Horan estimated Cursor is currently operating at an annualized revenue run rate of $4 billion, a step up from $1 billion at year-end 2025, and forecast that Cursors run rate will reach $6 billion by year-end 2026. In addition to these near-term adjustments, Oppenheimer extended its discounted cash flow model out to 2040 to capture longer-term value.

Beyond the numerical revisions, Horan set out a strategic roadmap. He characterized Starship as both a launch moat and "a NASA-funded route to a lunar supply base," and identified terrestrial data centers and the rollout of TeraFab as nearer-term priorities. Orbital compute was singled out as a longer-term opportunity that could become material over time.

Oppenheimer acknowledged execution risk as the key downside factor but noted SpaceX's historical performance as a reason for confidence. The firm said SpaceX "excels in this," pointing to the company's track record as support for its view that management can deliver against the stages of the commercial plan.

The combination of upgraded AI revenue assumptions, a larger role for Cursor, an extended DCF horizon and a strategic emphasis spanning launch capabilities to terrestrial and orbital compute underpinned the move to a $250 price target.

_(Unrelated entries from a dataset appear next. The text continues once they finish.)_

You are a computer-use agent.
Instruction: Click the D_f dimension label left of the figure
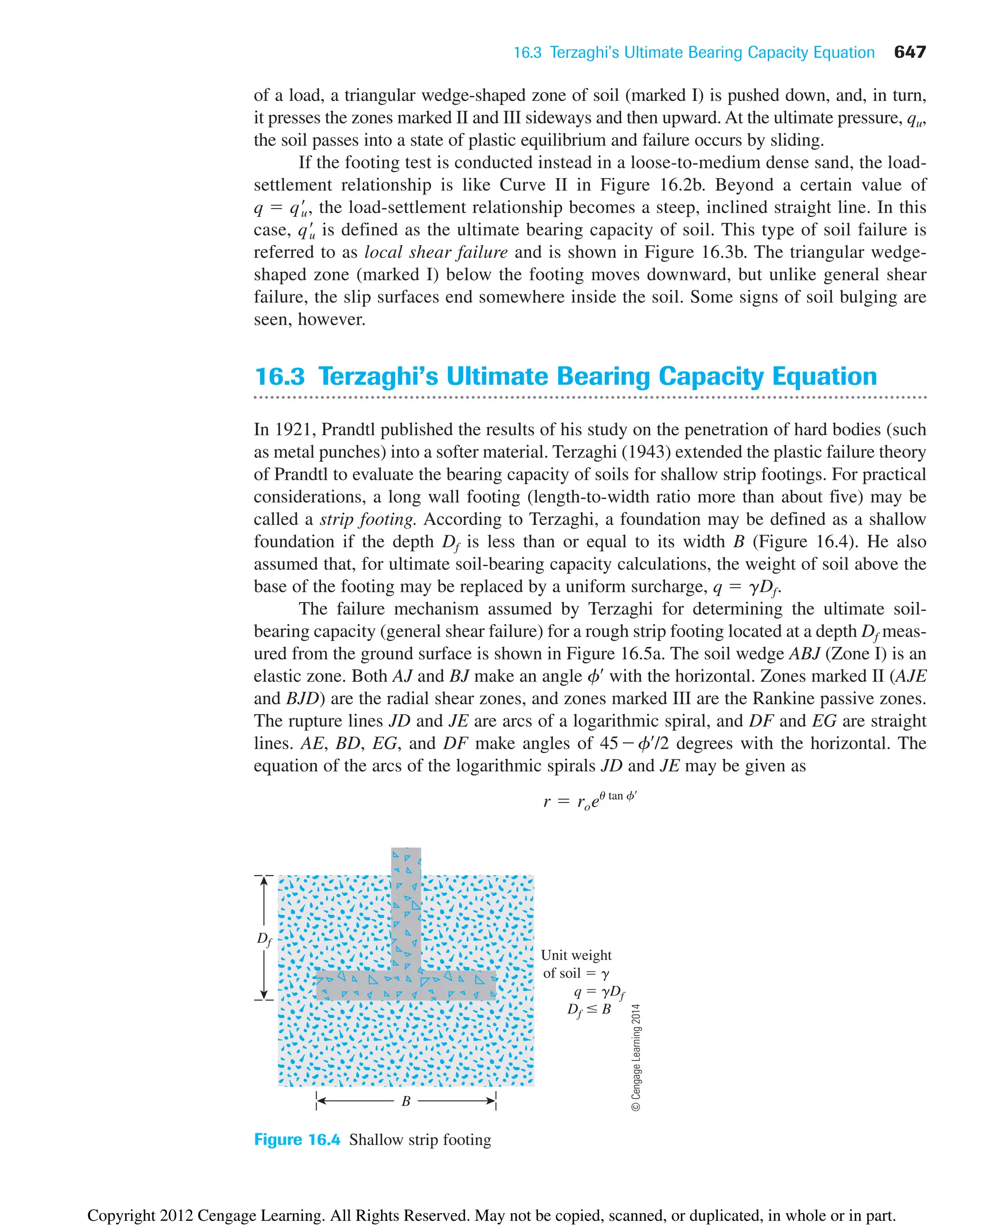pos(264,939)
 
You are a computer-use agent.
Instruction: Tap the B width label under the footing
pos(406,1101)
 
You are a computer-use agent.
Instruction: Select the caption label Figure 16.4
pos(297,1140)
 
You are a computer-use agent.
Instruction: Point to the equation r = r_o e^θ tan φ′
pos(590,800)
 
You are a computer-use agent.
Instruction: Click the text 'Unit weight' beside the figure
pos(576,955)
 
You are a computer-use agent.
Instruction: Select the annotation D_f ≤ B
pos(589,1010)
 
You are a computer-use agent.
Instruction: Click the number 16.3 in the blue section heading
pos(280,377)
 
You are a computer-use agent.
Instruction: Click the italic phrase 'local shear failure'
pos(436,252)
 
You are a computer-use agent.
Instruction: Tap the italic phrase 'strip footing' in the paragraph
pos(367,519)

Contextual note: The material above reflects Oppenheimers published changes in forecast and strategic assessment as described by the analyst and does not introduce additional financial figures or projections beyond those stated.

Risks

  • Execution risk is identified as the principal uncertainty - the company must deliver on integration, growth targets and rollout of strategic initiatives, which affects aerospace, data center and AI markets.
  • Cursors revenue trajectory is a key assumption; if Cursor does not grow as forecasted, AI revenue projections and valuation could be negatively impacted in the technology and cloud infrastructure sectors.
  • Longer-term opportunities such as orbital compute depend on successful development and commercialization, creating uncertainty for capital-intensive aerospace and space services markets.